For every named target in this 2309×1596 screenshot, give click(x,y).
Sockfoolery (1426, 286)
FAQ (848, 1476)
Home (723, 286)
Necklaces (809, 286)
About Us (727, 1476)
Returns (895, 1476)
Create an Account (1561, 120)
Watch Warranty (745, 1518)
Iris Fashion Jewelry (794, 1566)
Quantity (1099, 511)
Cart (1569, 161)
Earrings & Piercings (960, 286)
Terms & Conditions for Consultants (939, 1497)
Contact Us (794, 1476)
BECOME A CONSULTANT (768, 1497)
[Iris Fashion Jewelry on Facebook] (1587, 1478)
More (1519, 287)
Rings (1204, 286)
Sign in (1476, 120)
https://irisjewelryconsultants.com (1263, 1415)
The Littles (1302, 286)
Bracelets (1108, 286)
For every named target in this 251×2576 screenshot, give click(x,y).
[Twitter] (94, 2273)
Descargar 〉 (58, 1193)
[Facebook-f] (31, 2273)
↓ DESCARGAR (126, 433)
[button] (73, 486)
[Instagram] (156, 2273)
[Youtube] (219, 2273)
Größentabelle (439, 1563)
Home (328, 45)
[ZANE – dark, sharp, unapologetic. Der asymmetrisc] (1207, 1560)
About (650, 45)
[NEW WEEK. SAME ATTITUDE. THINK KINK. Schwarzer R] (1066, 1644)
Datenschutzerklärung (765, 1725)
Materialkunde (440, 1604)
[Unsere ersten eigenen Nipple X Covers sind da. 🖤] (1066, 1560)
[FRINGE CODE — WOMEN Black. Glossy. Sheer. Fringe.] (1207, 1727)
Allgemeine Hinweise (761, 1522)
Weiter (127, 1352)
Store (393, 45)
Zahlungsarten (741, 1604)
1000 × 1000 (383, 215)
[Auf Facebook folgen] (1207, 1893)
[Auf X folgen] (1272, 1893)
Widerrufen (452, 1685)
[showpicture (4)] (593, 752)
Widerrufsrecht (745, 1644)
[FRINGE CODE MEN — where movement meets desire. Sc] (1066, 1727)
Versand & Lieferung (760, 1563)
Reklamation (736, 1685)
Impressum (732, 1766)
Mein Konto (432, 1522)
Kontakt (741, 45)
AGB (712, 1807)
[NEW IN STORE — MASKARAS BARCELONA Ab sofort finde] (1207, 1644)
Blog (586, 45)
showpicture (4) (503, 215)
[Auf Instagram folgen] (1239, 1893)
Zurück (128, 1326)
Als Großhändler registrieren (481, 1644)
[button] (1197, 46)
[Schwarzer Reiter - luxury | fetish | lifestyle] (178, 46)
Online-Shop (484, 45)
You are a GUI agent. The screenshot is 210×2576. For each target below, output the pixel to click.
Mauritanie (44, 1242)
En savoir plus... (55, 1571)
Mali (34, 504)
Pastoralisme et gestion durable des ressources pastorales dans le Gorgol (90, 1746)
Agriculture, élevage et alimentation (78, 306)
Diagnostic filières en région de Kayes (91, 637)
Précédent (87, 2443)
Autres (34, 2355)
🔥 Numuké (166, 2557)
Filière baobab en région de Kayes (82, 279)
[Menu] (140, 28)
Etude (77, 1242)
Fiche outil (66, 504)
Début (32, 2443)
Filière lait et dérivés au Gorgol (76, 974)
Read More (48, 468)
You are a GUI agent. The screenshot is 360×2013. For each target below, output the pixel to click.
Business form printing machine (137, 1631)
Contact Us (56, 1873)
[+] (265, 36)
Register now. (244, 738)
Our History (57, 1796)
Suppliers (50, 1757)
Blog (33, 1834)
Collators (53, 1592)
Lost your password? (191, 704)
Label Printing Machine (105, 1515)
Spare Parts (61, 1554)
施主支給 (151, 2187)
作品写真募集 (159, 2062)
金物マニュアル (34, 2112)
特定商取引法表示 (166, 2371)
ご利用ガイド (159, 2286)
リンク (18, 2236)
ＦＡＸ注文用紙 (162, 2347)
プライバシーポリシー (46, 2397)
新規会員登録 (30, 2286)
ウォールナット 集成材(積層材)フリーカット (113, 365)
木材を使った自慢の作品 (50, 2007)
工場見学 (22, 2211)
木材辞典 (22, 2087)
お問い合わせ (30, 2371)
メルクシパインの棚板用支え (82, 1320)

━━━

_Aim of the exercise_:
Write out each line exactly, starting with the line that contains "Autres (34, 2355)" and stopping after the last line of the data.

_Answer to the exercise_:
Autres (34, 2355)
🔥 Numuké (166, 2557)
Filière baobab en région de Kayes (82, 279)
[Menu] (140, 28)
Etude (77, 1242)
Fiche outil (66, 504)
Début (32, 2443)
Filière lait et dérivés au Gorgol (76, 974)
Read More (48, 468)
You are a GUI agent. The screenshot is 360×2013. For each target below, output the pixel to click.
Business form printing machine (137, 1631)
Contact Us (56, 1873)
[+] (265, 36)
Register now. (244, 738)
Our History (57, 1796)
Suppliers (50, 1757)
Blog (33, 1834)
Collators (53, 1592)
Lost your password? (191, 704)
Label Printing Machine (105, 1515)
Spare Parts (61, 1554)
施主支給 (151, 2187)
作品写真募集 (159, 2062)
金物マニュアル (34, 2112)
特定商取引法表示 (166, 2371)
ご利用ガイド (159, 2286)
リンク (18, 2236)
ＦＡＸ注文用紙 (162, 2347)
プライバシーポリシー (46, 2397)
新規会員登録 (30, 2286)
ウォールナット 集成材(積層材)フリーカット (113, 365)
木材を使った自慢の作品 (50, 2007)
工場見学 (22, 2211)
木材辞典 (22, 2087)
お問い合わせ (30, 2371)
メルクシパインの棚板用支え (82, 1320)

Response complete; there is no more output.